EXERCISE REQUIREMENTS: When you reach the line that contains "Where should I" below, transcribe it and each line after it word for word to the end of the records, omitting pictures.

Segment Start: PROVIDED MATERIAL

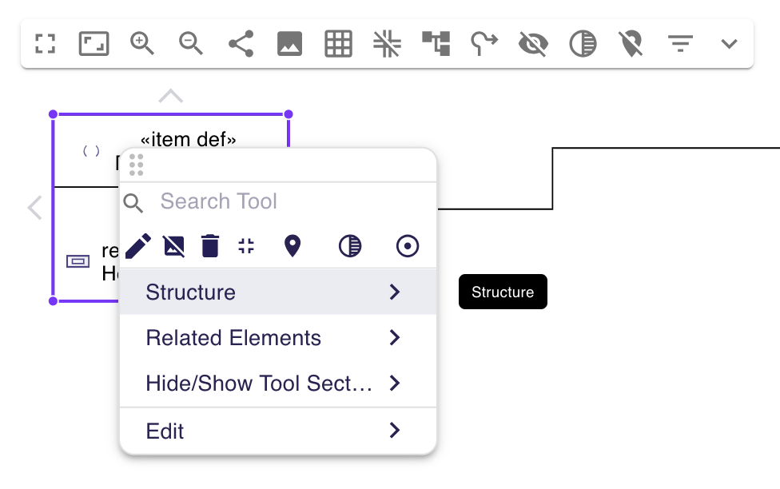780x489 pixels.
Task: Toggle the unpin all icon in toolbar
Action: pyautogui.click(x=631, y=44)
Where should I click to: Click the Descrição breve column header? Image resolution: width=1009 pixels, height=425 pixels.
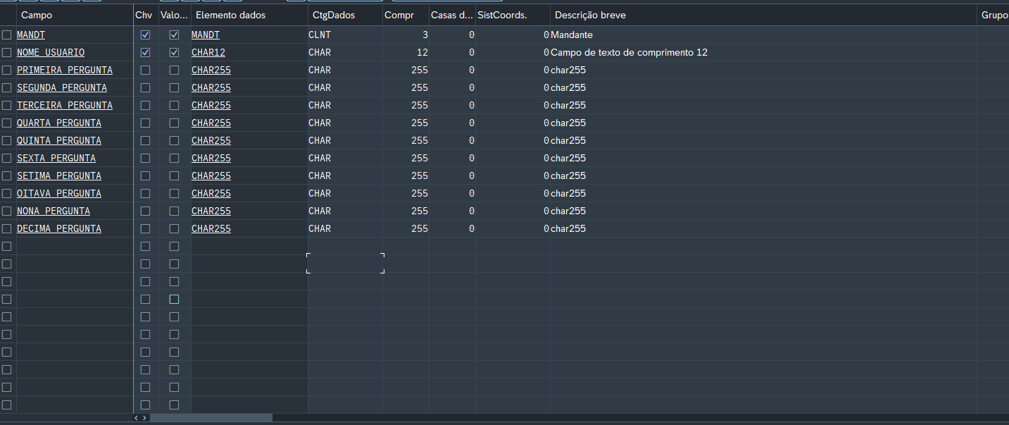click(590, 15)
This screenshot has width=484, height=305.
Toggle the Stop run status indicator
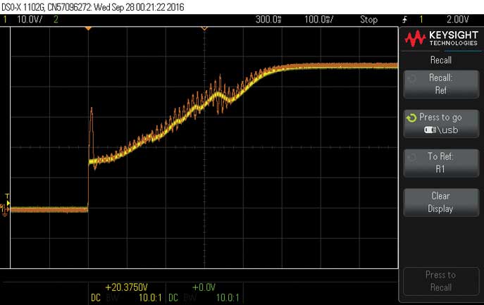coord(368,19)
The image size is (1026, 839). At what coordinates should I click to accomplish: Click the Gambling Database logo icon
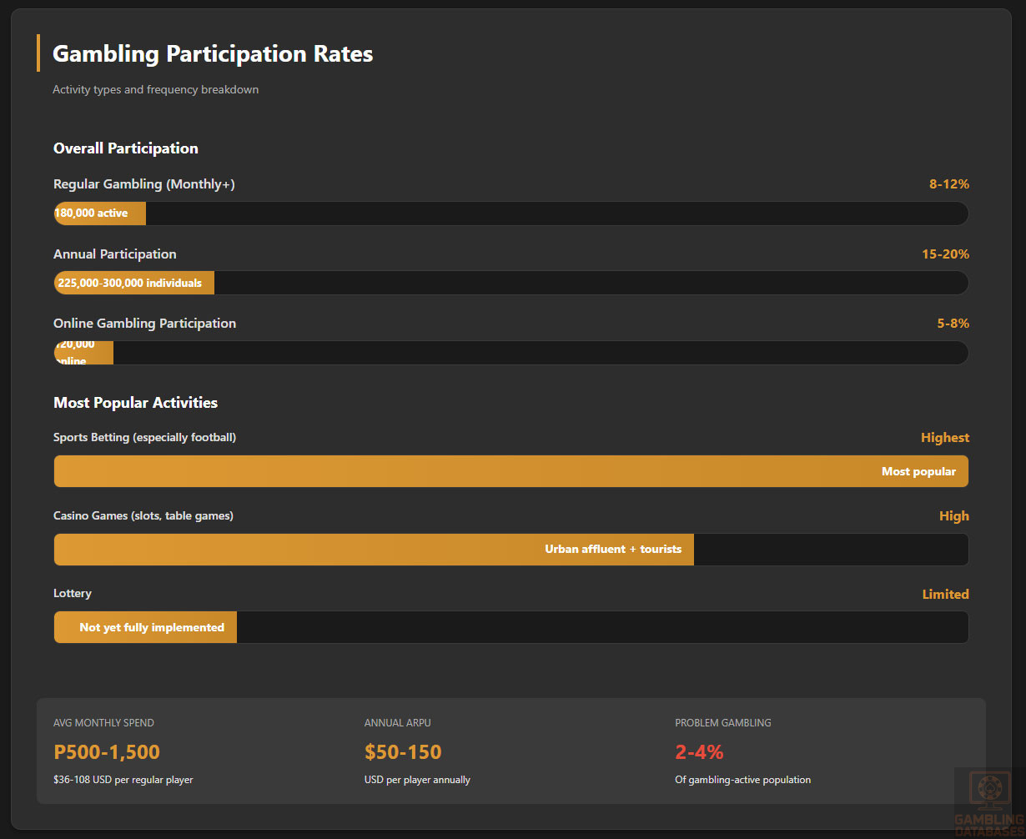tap(989, 793)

Segment End: PROVIDED MATERIAL

THE ANSWER:
Where should I click to: Click the Descrição breve column header? Image resolution: width=1009 pixels, height=425 pixels.
click(590, 15)
This screenshot has width=484, height=305.
Toggle the Stop run status indicator
coord(368,19)
The image size is (1026, 839). At what coordinates should I click to accomplish: Click the Gambling Database logo icon
tap(989, 793)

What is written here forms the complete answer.